Archive for January, 2011

AJAX performance boosts

Just recently I have been looking at tweaks that I can make to improve the performance of CLUMP.  Here are the ones that I have found make a difference.

Set up apache to use gzip to compress things before passing them to the browser.  It doesn’t make much difference on the smaller XML results being, but on the large chunks of XML being returned it reduces the size quite a lot.

Here is an extract of the apache configuration file that we use to compress text, html, javascript, css and xml files before sending them.

# compress text, html, javascript, css, xml:
AddOutputFilterByType DEFLATE text/plain
AddOutputFilterByType DEFLATE text/html
AddOutputFilterByType DEFLATE text/xml
AddOutputFilterByType DEFLATE text/css
AddOutputFilterByType DEFLATE application/xml
AddOutputFilterByType DEFLATE application/xhtml+xml
AddOutputFilterByType DEFLATE application/rss+xml
AddOutputFilterByType DEFLATE application/javascript
AddOutputFilterByType DEFLATE application/x-javascript

Another thing is if you have a lot of outstanding AJAX requests queued up and the user clicks on something which results in those requests no longer being relevant then the browser will still process those requests. Cancelling them will free up the browser to get straight on with the new AJAX requests.

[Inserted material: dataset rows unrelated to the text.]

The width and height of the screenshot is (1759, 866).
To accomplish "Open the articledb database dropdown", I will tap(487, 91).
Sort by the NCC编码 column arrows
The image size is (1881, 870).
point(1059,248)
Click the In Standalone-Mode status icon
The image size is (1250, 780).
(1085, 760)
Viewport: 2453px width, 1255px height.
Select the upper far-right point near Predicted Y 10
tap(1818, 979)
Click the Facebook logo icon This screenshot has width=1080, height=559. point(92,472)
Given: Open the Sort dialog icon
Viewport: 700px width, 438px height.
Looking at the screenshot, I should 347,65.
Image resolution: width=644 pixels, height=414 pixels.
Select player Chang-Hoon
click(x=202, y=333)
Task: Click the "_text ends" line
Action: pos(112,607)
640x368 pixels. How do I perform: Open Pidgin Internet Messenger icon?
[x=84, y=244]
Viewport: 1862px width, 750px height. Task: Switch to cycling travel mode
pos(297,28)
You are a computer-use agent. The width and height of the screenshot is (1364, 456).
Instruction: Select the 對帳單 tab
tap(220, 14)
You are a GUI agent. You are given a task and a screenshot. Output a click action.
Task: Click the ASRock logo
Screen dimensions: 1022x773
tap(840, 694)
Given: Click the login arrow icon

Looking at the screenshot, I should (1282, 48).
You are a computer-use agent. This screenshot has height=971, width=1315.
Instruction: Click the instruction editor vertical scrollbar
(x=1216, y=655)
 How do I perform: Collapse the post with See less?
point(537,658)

This can be very important on versions 7 and below of Internet Explorer which only allow 2 concurrent connections to a server over http1.1. If the unneeded AJAX requests aren’t cancelled and just left to complete then it can take Internet Explorer a while to clear the queue out only processing 2 requests at a time.

The good news is that Internet Explorer 8 increases the concurrent number of connections to 6, assuming that you have at least a broadband connection speed, which brings it back into align with most other browsers.

Getting closer to production

Production release of LORLS6 (aka LUMP) here at Loughborough is going to happen (hopefully) in the next month or so.  In anticipation of that we’ve been doing some installs and imports of the existing reading lists from LORLS5 so that the librarians can have a play with the system.  Its also allowing us to squish a few bugs and develop a few last minute features.  The big test of course comes when the users start to hit the system.

Searching now added to CLUMP

Last thing I was working on before Christmas was adding searching into CLUMP.  CLUMP’s search function uses LUMP’s FindSuid API to find a list of Module structural units which contain the search term in the selected data element (at the minute the data elements supported are Module Title, Module Code and Academic’s name).

There are two reasons that CLUMP searches for Modules rather than reading lists.  The main reason being, if a module has multiple reading lists it is better to take the user to the module to see all the related reading lists.

The second reason is that all the current data elements that can be searched are related to the module structural units and not the reading list structural units, and it would be a bit convoluted to get a list module structural units and then look up the reading lists for each one.